The case for: Elina Svitolina

 - Matt Trollope

The young Ukrainian may be entering familiar territory, but believes she has learnt from last year's experience.

Elina Svitolina in action at Roland-Garros in 2017©Julien Crosnier/FFT

How appropriate it is that a French term perfectly summarises the situation Elina Svitolina finds herself in when arriving at Roland-Garros this year.

Déjà vu. It’s something we all say. It literally translates in English to “already seen”. English speakers use the term to express “a feeling of having already experienced the present situation.” (Thanks, Google Dictionary).
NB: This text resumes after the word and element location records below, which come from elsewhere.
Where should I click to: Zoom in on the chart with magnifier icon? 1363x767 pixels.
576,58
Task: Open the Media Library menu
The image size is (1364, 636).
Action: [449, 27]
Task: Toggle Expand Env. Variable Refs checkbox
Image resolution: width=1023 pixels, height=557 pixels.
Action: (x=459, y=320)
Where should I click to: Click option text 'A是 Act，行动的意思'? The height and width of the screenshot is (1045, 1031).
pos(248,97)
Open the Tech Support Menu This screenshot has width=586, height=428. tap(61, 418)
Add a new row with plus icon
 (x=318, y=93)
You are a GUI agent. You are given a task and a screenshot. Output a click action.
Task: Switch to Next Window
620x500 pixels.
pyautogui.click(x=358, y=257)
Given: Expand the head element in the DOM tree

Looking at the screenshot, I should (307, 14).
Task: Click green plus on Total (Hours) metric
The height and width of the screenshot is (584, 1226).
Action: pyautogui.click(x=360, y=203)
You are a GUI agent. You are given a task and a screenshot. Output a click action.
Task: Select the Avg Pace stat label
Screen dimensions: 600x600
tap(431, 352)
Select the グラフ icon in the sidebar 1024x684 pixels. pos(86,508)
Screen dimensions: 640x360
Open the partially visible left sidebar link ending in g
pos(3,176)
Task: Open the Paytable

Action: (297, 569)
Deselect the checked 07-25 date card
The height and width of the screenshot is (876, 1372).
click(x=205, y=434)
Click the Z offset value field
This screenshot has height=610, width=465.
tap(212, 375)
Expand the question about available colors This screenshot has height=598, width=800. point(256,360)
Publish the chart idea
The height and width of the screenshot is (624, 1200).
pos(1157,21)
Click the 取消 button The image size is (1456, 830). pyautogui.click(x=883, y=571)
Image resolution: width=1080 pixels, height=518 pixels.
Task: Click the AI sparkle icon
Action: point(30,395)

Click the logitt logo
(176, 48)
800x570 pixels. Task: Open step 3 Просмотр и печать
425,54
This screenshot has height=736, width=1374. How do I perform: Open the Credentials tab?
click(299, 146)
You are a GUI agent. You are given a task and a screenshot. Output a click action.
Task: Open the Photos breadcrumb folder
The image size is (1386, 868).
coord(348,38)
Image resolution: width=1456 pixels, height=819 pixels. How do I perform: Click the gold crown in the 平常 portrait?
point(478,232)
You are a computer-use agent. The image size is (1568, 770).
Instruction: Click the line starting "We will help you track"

In 2017, Svitolina came to Paris ranked No.6, one of the favourites for the title after beating Simona Halep in the Rome final. This time, she again comes in as a favourite after having beaten Halep in the Rome decider. The only difference 12 months on? She’s ranked two places higher, at No.4.

There’s no reason the Ukrainian can’t hoist the Coupe Suzanne-Lenglen. She’s an ultra-fit, lightning-fast competitor expertly blending offence and defence with a game perfectly suited to clay.

She’s beaten everyone there is to beat, winning her last six meetings with world No.1s and building an astonishing 10-2 record over top-five opponents since January 2017. Svitolina has won her last eight finals – four of those have come at WTA Premier 5 level, the rough equivalent of an ATP Masters 1000 title – and has won 12 of her 14 career finals.

These exospheric statistics make it all the more perplexing that she’s done so little, comparatively, at Grand Slam tournaments to date. Her two quarter-finals at Roland-Garros, as well as her last-eight finish at his year's Australian Open, remain the furthest she’s ever progressed in 22 major appearances.



“Definitely, on a Grand Slam, it's pressure from everywhere. And you probably also have expectations from yourself,” she admitted in Rome after thumping Halep 6-0 6-4 in a 67-minute decider.

“So you have to be mentally ready, physically ready. Probably extra more than the normal tournament. But I try to approach a Grand Slam same as any other tournament, that's why. But still, you have in the back of your mind that it is a Grand Slam. There is something different about it.”

In recent times, Svitolina has discovered in the most painful of ways just how different the pressure is that accompanies a Grand Slam campaign.

After beating Halep in Rome last year, the Ukrainian was dominating their re-match in the 2017 Roland-Garros quarter-finals, building a 6-3 5-1 lead before crashing to a 3-6 7-6(6) 6-0 defeat. A few months later at the US Open, she led Madison Keys 4-2 in the final set of their fourth-round encounter before the American reeled her in. At Melbourne Park this year, the draw had opened up beautifully for her, yet she came out flat against unseeded Elise Mertens and fell to a 6-4 6-0 quarter-final defeat.

As is becoming typical, Svitolina bounced back to win prestigious events in Dubai and then in Rome – she also won the Brisbane International in the run-up to Melbourne – and has again generated discussions surrounding her title favouritism on Parisian clay.

Yet she insists that in 2018, it’s not a case of déjà vu on the eve of Roland-Garros.

This time, she says, she’s prepared.

“It's gonna be different, definitely, from the last year,” she said. “Last year was almost first time for me going into the Grand Slam as a favourite. This year, it's different. I also was hoping I was one of the favourites.

“There was couple of Grand Slams that I was close. But still it's gonna be different. I'm going to take it as a challenge first. And for me, very important to take one match at a time and just go out there and enjoy playing on the big courts, (the) atmosphere.

“Roland Garros, that's what we are training for. And I'm gonna give it the best shot.”